The Palm Valley Capital Fund’s Q3 performance was marked by a 2.43% gain, lagging behind the S&P SmallCap 600 Index’s 10.13% rise. Our cash-heavy portfolio, with 81.5% of assets in cash equivalents, limited our upside. We remain cautious, seeking a double-digit required return threshold for new equity ideas.

The Fed’s recent 50-basis-point rate cut, despite strong economic indicators, has sparked concerns about the motivations behind its dovish stance. We believe the central bank’s actions primarily benefit the wealthy, exacerbating income inequality. The economy’s addiction to easy money has created bad incentives, distorted asset prices, and transferred wealth from the middle class to the affluent.

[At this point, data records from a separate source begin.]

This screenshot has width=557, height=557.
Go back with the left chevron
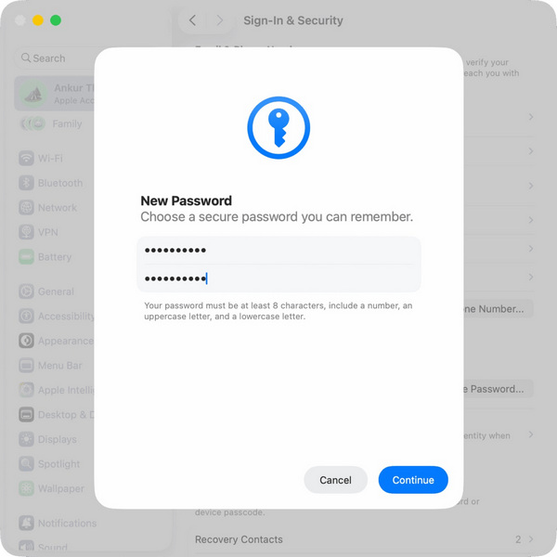(x=192, y=20)
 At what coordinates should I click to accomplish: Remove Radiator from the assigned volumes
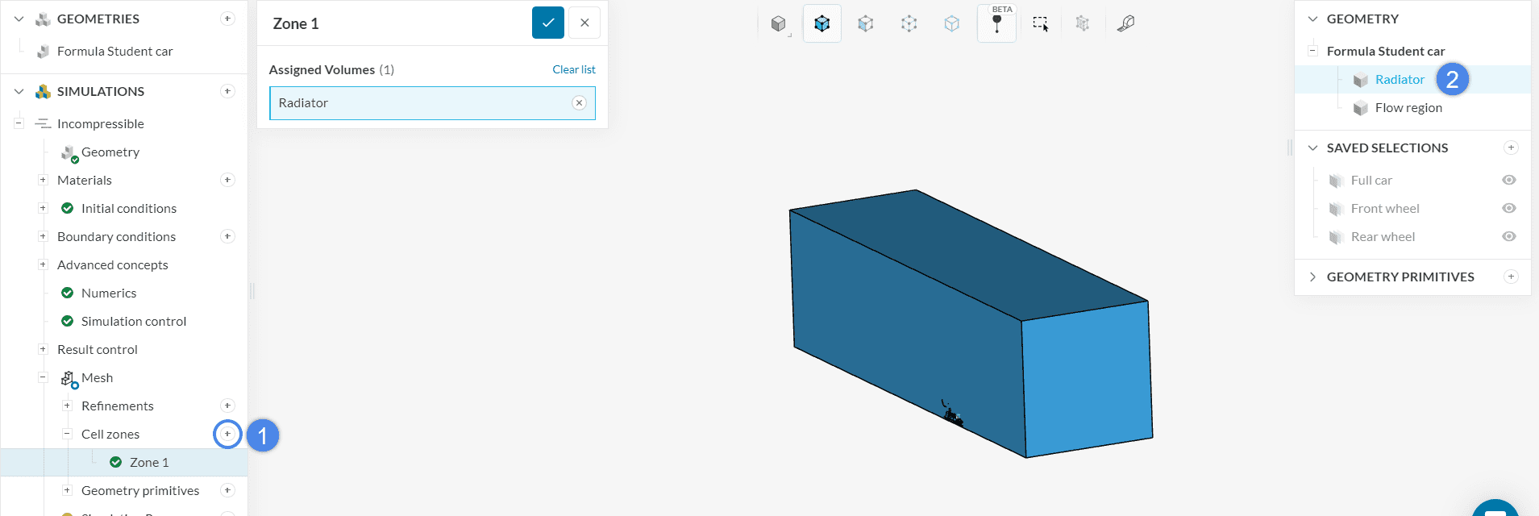point(579,102)
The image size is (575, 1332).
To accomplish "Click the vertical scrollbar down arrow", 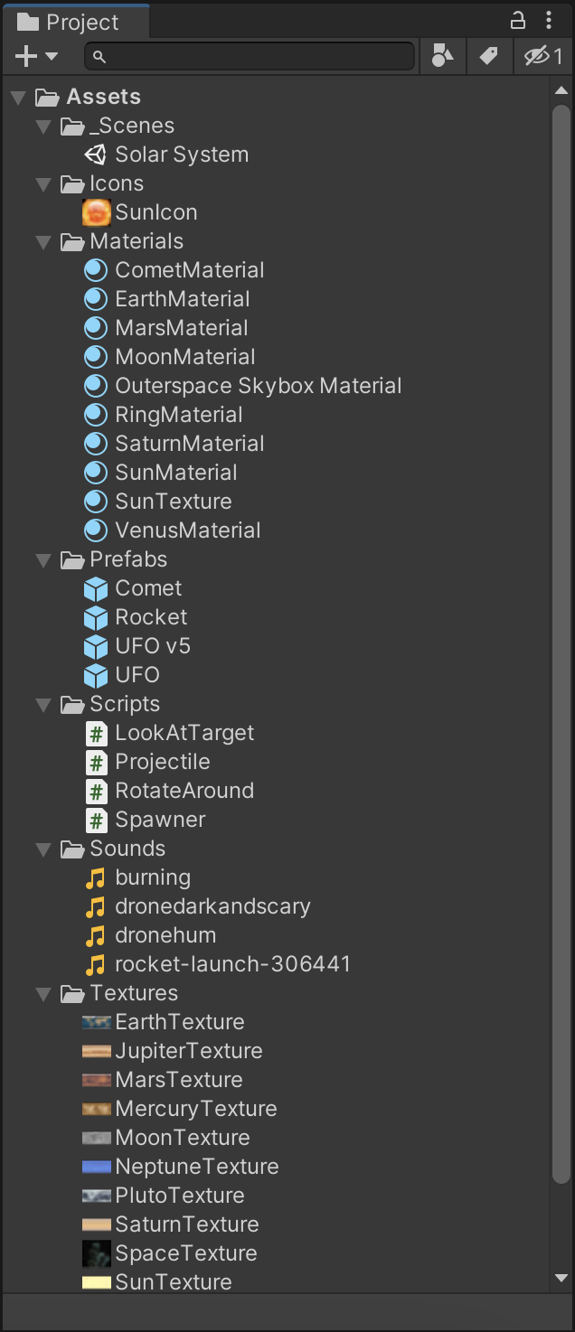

In our portfolio, Lassonde Industries, Amdocs, and WH Group were top contributors, while TrueBlue and Resources Connection were top decliners. We exited positions in John Wiley & Sons, Nathan’s Famous, and Equity Commonwealth. Our new purchase, Helen of Troy, offers a diversified consumer products portfolio with strong cash generation.

As we navigate the complexities of the economy, we remain committed to our investment principles, prioritizing persistence and discipline. We will continue to seek opportunities that meet our high return threshold, even if it means being patient in a market driven by short-term thinking.